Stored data
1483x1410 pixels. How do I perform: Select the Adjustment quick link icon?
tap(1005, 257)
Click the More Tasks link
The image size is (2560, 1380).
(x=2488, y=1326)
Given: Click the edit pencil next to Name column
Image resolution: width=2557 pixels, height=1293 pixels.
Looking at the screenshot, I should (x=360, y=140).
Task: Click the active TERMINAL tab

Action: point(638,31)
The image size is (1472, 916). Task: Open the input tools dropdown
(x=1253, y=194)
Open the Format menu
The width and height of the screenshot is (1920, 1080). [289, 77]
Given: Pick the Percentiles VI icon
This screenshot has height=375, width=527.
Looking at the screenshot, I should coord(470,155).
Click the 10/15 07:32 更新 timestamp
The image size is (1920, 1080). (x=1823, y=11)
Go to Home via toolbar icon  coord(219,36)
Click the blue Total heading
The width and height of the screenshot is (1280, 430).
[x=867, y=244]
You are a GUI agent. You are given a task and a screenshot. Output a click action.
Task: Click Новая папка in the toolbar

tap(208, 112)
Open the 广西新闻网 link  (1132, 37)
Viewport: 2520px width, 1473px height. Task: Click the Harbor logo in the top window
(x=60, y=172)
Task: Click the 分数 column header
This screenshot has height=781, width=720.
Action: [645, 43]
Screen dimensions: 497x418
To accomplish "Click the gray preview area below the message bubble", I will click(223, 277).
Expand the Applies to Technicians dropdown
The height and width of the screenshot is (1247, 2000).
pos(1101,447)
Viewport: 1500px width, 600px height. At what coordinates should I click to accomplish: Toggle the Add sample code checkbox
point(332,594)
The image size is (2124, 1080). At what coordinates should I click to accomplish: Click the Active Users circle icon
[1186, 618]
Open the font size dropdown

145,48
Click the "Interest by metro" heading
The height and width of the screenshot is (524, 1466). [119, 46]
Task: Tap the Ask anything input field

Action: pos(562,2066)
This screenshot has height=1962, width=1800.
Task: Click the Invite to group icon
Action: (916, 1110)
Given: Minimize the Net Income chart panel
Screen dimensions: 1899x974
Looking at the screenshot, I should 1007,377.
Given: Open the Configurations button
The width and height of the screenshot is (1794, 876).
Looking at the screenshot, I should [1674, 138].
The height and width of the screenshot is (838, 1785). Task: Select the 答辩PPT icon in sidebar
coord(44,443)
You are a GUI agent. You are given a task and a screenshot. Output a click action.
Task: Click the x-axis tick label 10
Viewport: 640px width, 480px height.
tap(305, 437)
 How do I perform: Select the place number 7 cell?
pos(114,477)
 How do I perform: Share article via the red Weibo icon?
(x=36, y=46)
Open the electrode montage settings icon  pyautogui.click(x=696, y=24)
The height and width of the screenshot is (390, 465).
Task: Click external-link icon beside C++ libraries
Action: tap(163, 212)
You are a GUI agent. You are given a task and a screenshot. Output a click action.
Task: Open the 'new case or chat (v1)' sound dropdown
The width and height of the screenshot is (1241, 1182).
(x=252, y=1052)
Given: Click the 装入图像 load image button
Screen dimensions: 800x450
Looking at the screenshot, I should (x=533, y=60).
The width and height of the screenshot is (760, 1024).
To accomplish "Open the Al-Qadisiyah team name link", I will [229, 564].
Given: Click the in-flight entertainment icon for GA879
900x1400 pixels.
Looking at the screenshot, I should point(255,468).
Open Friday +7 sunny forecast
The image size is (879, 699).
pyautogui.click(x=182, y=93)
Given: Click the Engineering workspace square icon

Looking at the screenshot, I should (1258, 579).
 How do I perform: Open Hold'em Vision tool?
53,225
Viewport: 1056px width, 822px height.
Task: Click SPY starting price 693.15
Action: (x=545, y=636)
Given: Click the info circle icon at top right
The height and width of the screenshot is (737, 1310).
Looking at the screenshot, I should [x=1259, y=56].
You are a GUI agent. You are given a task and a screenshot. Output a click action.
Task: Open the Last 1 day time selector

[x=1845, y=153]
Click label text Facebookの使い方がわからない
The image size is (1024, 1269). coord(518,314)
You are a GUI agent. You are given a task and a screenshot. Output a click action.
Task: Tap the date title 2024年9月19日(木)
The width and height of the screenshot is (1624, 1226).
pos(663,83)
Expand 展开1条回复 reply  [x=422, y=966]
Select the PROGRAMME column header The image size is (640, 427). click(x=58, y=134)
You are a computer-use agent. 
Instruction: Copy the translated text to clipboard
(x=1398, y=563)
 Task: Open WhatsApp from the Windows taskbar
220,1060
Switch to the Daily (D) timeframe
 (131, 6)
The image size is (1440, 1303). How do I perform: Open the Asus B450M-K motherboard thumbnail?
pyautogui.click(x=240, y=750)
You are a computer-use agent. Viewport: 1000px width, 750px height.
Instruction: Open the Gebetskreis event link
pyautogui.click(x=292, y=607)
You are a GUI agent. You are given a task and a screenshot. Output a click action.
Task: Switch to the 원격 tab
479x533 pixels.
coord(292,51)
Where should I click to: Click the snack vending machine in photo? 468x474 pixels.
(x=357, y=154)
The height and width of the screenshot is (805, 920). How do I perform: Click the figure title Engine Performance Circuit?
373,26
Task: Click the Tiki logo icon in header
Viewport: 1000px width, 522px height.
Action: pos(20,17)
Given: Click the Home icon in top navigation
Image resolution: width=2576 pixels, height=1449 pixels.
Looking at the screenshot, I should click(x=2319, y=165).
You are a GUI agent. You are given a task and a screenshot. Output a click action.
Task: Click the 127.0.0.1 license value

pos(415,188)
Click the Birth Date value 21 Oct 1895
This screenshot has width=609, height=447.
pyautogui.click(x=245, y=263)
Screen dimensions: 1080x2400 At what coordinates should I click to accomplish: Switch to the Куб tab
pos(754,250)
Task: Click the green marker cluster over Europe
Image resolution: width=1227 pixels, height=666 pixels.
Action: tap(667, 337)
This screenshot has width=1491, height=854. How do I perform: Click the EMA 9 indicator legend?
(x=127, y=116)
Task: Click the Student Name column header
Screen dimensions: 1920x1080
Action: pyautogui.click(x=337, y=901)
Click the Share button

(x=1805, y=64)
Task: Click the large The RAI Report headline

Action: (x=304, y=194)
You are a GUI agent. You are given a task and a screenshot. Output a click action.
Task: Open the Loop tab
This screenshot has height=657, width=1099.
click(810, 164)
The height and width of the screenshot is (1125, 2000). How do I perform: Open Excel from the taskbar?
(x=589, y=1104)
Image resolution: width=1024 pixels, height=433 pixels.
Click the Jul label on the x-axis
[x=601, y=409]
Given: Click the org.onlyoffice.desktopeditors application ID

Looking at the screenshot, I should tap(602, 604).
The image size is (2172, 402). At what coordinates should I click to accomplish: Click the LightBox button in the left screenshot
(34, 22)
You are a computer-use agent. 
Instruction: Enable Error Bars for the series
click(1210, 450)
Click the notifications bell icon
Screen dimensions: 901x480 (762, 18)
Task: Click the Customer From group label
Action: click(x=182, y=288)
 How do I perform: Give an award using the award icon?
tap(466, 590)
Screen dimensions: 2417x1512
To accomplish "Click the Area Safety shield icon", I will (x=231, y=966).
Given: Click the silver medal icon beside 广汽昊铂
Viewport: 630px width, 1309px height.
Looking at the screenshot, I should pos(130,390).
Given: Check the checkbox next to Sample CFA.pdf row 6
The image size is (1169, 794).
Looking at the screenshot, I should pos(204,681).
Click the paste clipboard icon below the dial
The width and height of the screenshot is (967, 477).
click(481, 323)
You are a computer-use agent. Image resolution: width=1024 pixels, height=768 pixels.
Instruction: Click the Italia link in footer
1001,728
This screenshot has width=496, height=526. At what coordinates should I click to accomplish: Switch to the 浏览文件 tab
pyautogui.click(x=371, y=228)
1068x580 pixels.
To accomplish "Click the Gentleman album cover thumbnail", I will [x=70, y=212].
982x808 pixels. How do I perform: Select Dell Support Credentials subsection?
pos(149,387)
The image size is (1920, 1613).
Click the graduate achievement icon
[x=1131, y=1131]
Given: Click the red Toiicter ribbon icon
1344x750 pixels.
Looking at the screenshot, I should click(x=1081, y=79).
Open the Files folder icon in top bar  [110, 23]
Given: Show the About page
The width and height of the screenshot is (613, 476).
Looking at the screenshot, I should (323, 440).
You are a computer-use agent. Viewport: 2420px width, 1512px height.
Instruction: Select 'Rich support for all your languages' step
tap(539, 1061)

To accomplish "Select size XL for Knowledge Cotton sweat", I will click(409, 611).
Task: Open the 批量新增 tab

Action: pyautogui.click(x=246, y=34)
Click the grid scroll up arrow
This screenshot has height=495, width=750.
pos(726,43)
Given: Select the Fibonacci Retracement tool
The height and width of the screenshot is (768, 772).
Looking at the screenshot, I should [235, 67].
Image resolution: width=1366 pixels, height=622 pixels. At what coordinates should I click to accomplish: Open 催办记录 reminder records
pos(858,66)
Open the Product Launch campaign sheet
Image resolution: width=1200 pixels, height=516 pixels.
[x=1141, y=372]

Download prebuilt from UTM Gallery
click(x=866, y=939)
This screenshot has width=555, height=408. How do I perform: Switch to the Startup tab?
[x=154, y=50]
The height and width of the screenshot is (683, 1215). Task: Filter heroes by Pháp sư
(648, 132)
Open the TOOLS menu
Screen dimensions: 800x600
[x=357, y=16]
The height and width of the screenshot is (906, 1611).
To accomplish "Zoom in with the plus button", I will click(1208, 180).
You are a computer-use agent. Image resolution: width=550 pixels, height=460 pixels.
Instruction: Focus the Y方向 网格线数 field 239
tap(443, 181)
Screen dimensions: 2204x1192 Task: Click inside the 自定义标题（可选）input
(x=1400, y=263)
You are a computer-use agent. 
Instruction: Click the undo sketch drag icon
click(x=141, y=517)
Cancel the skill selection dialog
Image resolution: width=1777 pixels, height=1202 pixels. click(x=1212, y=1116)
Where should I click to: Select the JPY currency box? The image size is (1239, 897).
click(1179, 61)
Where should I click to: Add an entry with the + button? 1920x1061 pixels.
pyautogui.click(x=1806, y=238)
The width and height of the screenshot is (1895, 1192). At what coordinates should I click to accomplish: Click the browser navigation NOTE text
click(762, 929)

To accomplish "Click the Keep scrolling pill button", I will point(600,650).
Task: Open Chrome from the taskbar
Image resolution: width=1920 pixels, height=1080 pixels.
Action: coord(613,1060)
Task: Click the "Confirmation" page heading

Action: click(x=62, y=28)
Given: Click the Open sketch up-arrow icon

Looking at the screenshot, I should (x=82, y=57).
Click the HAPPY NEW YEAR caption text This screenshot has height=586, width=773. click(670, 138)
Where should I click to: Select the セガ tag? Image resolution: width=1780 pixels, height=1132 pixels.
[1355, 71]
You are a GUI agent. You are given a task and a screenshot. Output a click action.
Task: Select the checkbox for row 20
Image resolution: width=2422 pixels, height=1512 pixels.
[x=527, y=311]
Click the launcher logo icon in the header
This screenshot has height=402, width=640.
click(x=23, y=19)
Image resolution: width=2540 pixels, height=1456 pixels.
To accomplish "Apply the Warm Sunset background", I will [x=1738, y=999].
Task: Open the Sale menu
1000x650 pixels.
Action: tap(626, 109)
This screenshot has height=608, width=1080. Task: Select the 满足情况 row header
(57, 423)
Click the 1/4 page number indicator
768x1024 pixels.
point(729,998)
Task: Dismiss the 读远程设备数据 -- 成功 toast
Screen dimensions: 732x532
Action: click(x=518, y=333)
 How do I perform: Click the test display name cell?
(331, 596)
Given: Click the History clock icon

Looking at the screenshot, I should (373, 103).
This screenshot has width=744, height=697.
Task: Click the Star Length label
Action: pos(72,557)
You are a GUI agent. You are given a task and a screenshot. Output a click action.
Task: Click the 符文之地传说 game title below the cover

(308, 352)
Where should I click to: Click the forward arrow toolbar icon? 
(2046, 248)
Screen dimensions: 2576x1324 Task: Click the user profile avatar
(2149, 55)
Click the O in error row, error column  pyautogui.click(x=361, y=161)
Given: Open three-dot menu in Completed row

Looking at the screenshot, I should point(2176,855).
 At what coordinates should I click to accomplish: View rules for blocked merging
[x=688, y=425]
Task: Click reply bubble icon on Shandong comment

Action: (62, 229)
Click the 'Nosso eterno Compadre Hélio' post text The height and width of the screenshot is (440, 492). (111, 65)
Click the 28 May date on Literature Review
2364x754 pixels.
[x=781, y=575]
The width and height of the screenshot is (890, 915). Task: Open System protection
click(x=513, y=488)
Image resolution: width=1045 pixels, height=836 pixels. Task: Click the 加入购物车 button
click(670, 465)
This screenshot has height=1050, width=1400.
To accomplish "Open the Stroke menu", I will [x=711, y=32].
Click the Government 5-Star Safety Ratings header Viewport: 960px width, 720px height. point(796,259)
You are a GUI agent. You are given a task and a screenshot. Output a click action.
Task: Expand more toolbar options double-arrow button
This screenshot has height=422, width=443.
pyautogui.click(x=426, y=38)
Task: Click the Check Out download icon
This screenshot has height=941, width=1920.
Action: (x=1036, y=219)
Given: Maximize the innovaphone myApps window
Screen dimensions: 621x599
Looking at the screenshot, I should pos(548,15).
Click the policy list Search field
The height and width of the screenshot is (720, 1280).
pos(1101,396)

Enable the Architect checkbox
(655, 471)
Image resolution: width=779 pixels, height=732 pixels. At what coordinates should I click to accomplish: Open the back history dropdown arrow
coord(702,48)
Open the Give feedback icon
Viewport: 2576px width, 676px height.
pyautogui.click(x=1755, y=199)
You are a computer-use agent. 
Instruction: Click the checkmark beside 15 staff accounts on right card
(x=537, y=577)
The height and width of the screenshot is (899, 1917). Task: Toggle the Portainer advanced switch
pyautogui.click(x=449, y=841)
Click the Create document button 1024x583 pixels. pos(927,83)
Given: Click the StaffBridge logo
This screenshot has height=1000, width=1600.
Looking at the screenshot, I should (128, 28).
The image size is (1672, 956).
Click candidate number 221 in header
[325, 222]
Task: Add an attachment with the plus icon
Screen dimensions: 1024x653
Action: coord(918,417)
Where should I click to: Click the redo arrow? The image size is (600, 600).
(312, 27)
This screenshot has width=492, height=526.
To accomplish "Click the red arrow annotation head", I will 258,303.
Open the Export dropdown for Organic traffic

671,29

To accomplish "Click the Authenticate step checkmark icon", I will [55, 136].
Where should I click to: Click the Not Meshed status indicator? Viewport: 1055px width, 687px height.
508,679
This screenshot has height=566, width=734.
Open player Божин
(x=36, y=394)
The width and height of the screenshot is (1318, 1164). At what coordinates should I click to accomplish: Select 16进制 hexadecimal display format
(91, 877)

## TO DO
Pick out every line of the records above that contains the string "field", where case counts. Copy each such line in full.

## FULL SOLUTION
Task: Tap the Ask anything input field
Instruction: Focus the Y方向 网格线数 field 239
Click the policy list Search field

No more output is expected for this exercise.